Previously dangling samples were represented by INT64_MAX in sample profile while probes never executed were not reported. This was based on an observation that dangling probes were only at a smaller portion than zero-count probes. However, with compiler optimizations, dangling probes end up becoming at large portion of all probes in general and reporting them does not make sense from profile size point of view. This change flips sample reporting by reporting zero-count probes instead. This enabled dangling probe to be represented by none (missing entry in profile). This has a couple benefits:
- Reducing sample profile size in optimize mode, even when the number of non-executed probes outperform the number of dangling probes, since INT64_MAX takes more space over 0 to encode.
- Binary size savings.

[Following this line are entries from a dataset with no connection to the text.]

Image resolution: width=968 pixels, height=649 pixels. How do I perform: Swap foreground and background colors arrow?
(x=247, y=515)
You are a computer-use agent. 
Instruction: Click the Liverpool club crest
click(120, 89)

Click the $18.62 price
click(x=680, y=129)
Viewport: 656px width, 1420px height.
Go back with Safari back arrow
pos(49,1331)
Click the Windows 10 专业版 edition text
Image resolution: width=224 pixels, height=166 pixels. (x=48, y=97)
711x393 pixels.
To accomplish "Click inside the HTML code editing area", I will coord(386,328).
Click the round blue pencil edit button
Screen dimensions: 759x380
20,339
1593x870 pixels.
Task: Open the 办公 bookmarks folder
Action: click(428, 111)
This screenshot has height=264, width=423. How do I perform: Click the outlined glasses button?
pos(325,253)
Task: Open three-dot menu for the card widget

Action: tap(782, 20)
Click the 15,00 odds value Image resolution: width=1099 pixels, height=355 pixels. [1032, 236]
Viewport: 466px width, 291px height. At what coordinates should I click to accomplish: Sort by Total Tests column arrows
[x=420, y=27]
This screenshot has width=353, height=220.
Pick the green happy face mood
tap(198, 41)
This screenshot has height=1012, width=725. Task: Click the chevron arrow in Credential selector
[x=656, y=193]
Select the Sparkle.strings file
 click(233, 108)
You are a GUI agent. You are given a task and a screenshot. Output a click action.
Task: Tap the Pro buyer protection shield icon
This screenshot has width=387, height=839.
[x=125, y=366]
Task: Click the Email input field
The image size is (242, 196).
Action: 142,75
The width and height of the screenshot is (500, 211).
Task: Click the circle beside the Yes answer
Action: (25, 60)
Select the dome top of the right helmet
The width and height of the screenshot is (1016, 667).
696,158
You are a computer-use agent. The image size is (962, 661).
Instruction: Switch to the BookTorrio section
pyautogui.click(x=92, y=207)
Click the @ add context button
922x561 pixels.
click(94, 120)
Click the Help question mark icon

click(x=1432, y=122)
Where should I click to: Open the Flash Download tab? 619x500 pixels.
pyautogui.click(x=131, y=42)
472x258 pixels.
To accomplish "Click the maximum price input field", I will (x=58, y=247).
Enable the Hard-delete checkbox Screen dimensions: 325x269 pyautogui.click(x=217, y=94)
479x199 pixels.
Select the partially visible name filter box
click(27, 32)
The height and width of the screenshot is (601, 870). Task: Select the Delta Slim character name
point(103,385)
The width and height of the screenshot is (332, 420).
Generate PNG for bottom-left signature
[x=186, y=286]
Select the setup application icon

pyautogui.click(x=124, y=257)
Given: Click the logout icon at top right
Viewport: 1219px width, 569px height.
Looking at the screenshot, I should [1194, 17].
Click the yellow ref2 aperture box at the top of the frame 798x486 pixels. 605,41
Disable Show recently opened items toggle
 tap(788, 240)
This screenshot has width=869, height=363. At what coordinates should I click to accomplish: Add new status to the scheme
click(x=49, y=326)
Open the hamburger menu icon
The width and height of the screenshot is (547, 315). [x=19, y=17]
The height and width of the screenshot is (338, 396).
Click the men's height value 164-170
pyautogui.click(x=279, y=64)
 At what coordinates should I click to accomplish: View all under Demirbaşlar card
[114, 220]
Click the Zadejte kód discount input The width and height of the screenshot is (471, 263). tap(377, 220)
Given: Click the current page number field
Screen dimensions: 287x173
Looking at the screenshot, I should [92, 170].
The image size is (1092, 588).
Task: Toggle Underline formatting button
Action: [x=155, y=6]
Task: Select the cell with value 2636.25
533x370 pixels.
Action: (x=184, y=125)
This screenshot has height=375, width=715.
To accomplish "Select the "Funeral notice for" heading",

No need to encode dangling probe anymore, since missing probes are treated as dangling in the profile reader.
- Reducing compiler work to track dangling probes. However, for probes that are real dead and removed, we still need the compiler to identify them so that they can be reported as zero-count, instead of mistreated as dangling probes.
- Improving counts quality by respecting the counts already collected on the non-dangling copy of a probe. A probe, when duplicated, gets two copies at runtime. If one of them is dangling while the other is not, merging the two probes at profile generation time will cause the real samples collected on the non-dangling one to be discarded. Not reporting the dangling counterpart will keep the real samples.
- Better readability.
- Be consistent with non-CS dwarf line number based profile. Zero counts are trusted by the compiler counts inferencer while missing counts will be inferred by the compiler.
Note that the current patch does include any work for #3. There will be follow-up changes.
For #1, I've seen for a large Facebook service, the text profile is reduced by 7%. For extbinary profile, the size of LBRProfileSection is reduced by 35%.
For #4, I have seen general counts quality for SPEC2017 is improved by 10%.
Mainly for saving profile size can be a misleading comment. The main benefits we see are: 1) better profile quality when we default all missing probe to be unknown (vs previously we only treat marked probes as unknown), since we have more unknown probes than dead probes. 2) allowing probe with count to take precedence over dangling ones when merging.
If doing this regress profile quality, we probably won't do it even if it leads to smaller profile size. If we go further down this route, we may end up removing InvalidProbeCount altogether, then saving profile size can be confusing to others as others wouldn't know where we came from.